• _About this exercise_
Where the entries below show "Sort MX records by Priority column", begin there and print that line and all following lines exactly, through the last, omitting pictures.

• _Collected data entries_
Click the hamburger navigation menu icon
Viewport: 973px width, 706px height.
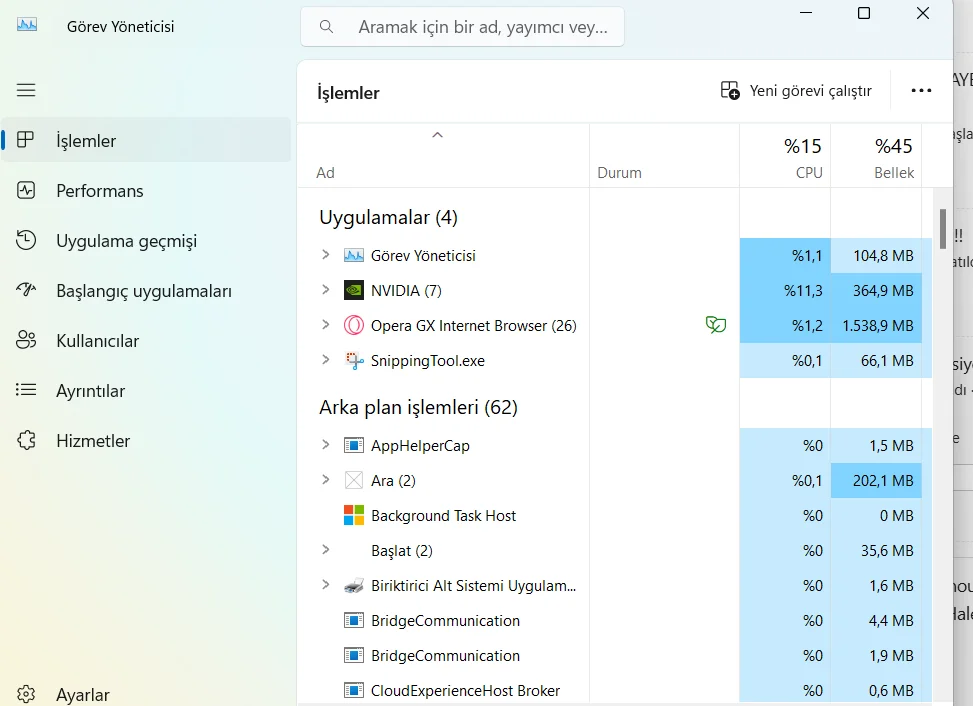(26, 90)
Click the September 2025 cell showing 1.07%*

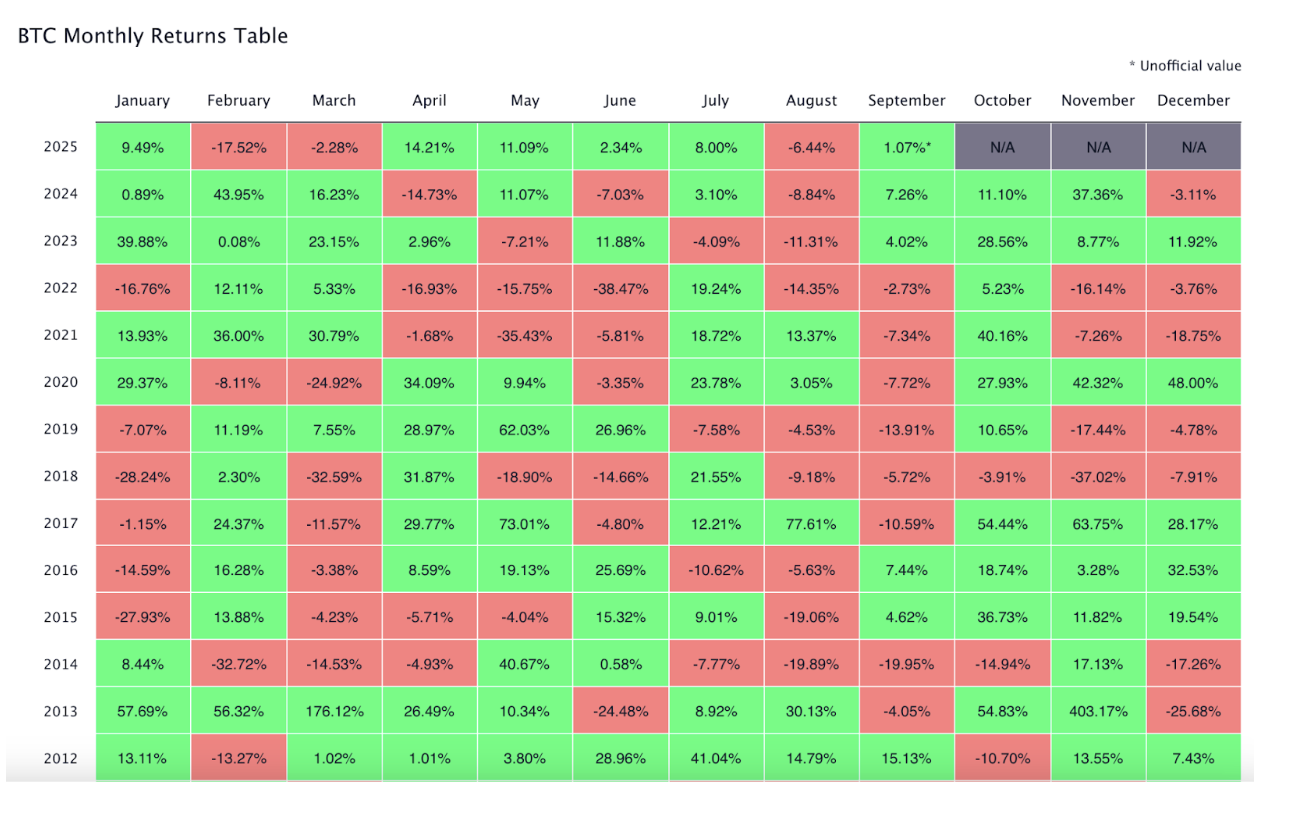(x=907, y=147)
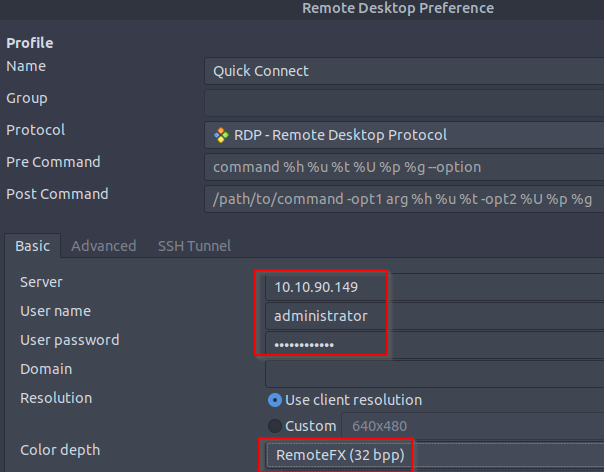Click the RDP protocol icon
Screen dimensions: 606x472
221,135
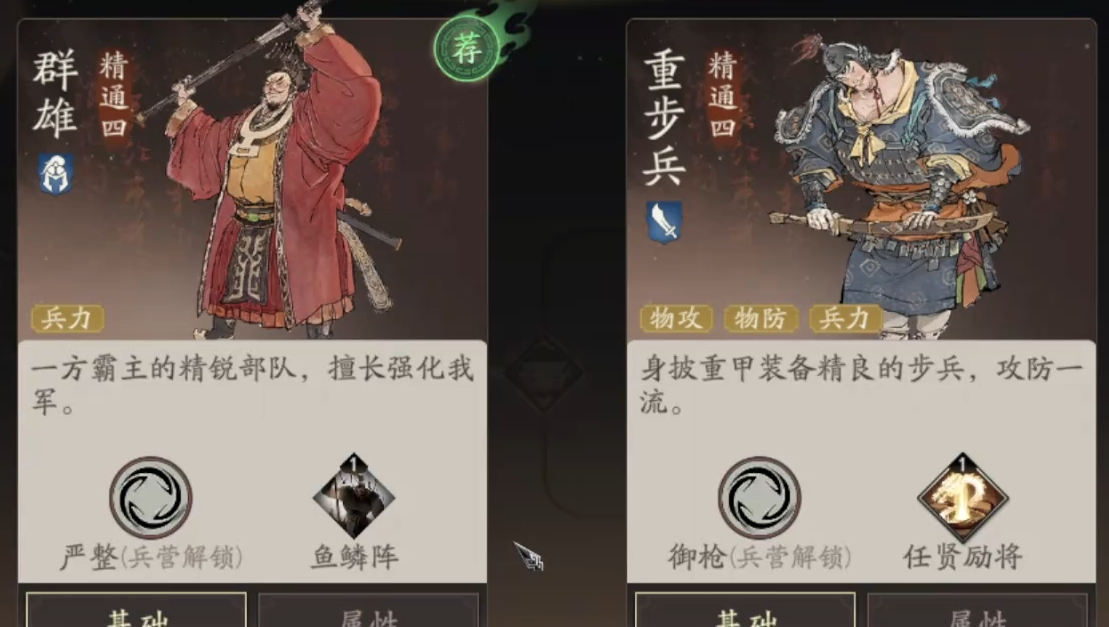Click the blue helmet emblem under 群雄
Viewport: 1109px width, 627px height.
56,174
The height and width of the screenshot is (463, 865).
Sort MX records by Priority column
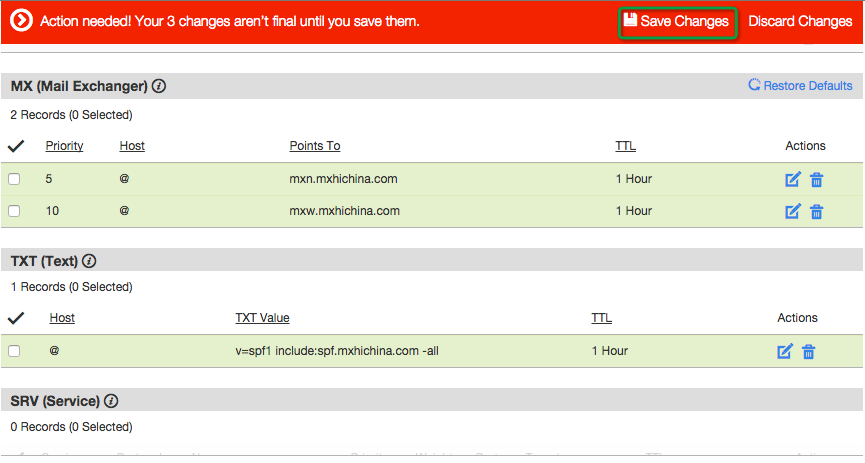(64, 146)
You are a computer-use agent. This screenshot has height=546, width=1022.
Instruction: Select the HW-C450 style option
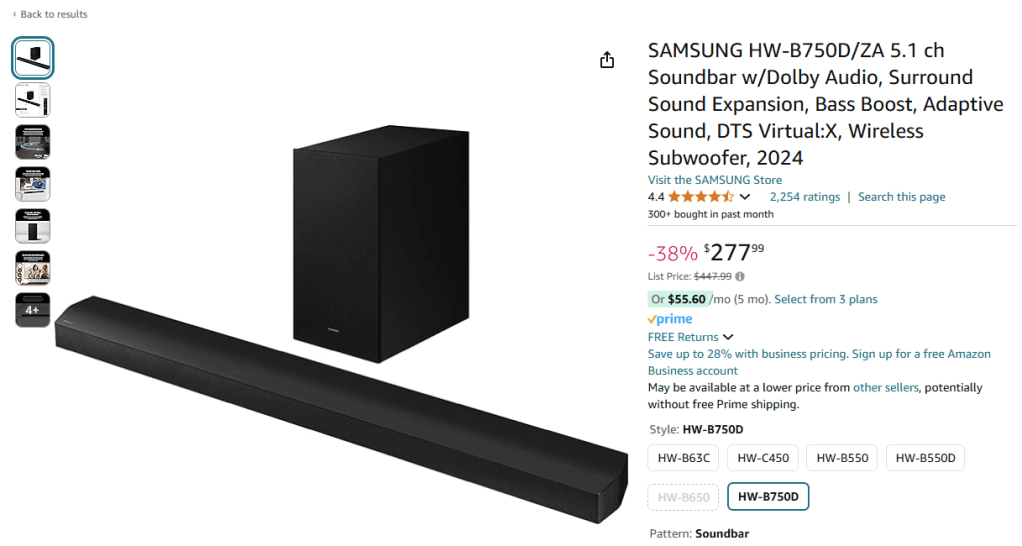tap(763, 459)
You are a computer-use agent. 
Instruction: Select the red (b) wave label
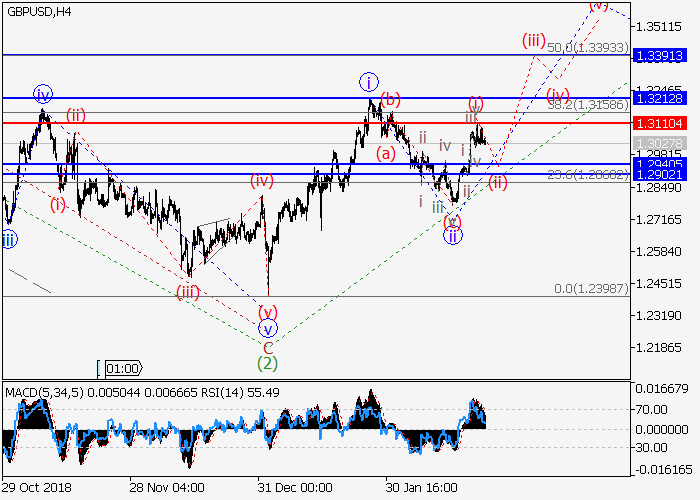[390, 99]
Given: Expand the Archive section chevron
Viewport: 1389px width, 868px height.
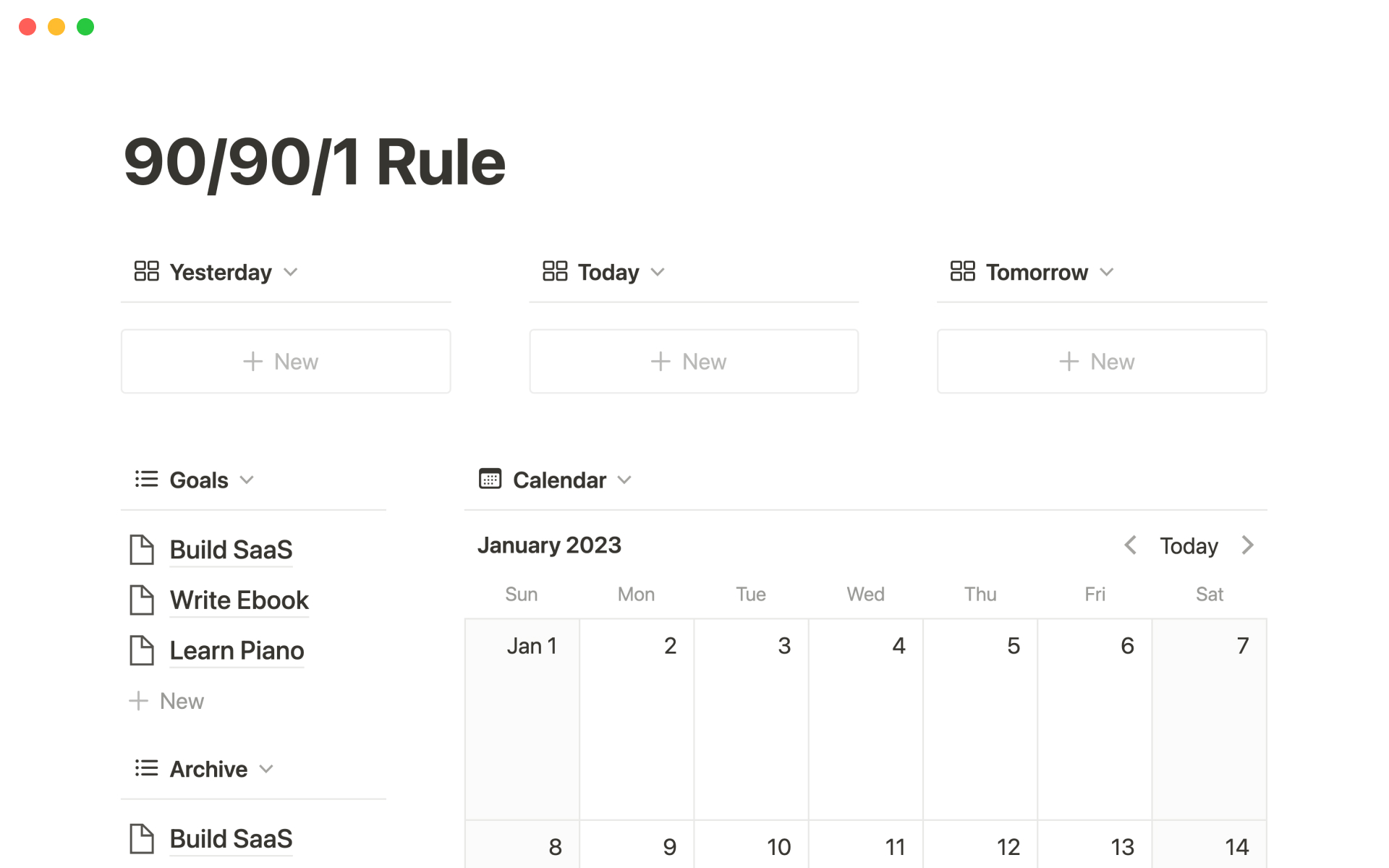Looking at the screenshot, I should point(268,768).
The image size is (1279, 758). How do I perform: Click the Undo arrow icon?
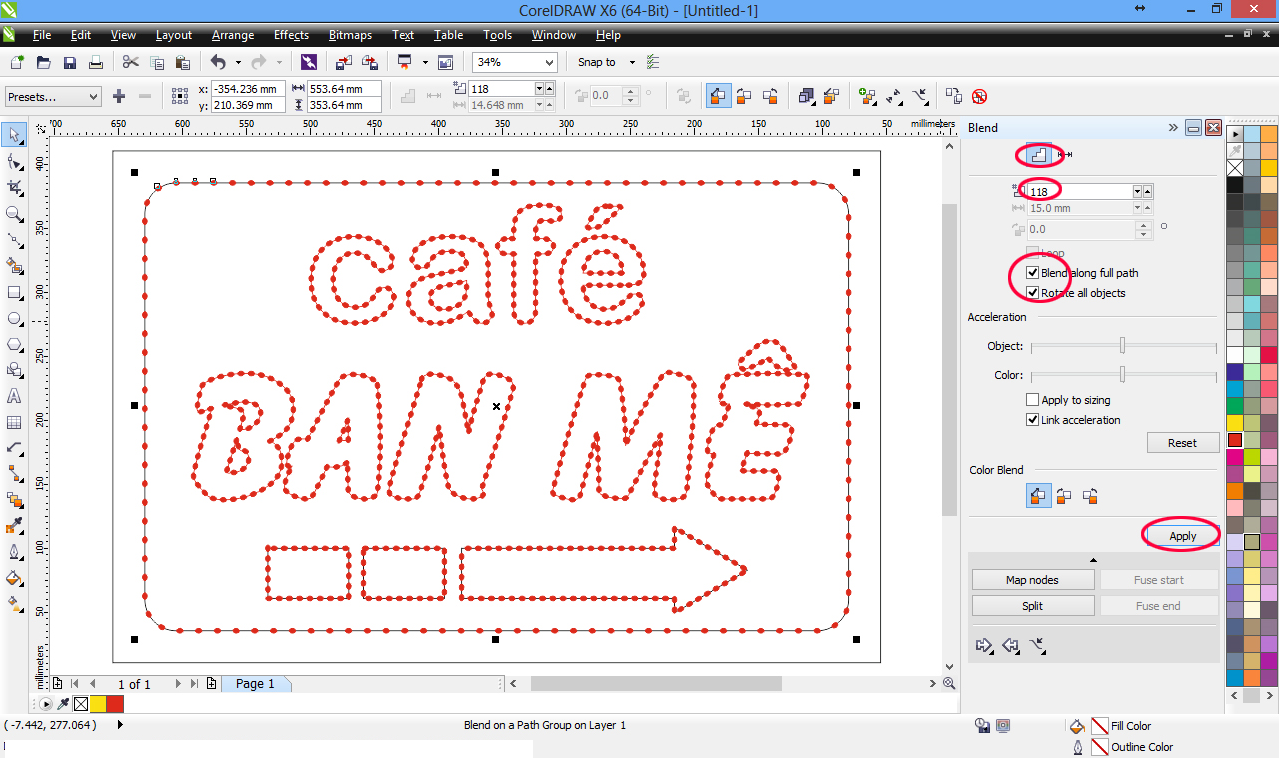coord(218,63)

• _The completed task_
Sort MX records by Priority column
(64, 146)
You are a computer-use agent. This screenshot has height=546, width=1022.
Instruction: Select the HW-C450 style option
tap(763, 459)
You are a computer-use agent. 
Instruction: Select the red (b) wave label
[390, 99]
Given: Expand the Archive section chevron
Viewport: 1389px width, 868px height.
Looking at the screenshot, I should point(268,768).
The image size is (1279, 758). How do I perform: Click the Undo arrow icon?
coord(218,63)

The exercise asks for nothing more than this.